### REQUIRED WORK
Transcribe all of the records precisely as they are presented.

### MATERIAL SUPPLIED
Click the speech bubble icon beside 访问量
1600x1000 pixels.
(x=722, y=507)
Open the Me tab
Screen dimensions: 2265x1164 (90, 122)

### ANSWER AREA
Click the speech bubble icon beside 访问量
1600x1000 pixels.
(x=722, y=507)
Open the Me tab
Screen dimensions: 2265x1164 (90, 122)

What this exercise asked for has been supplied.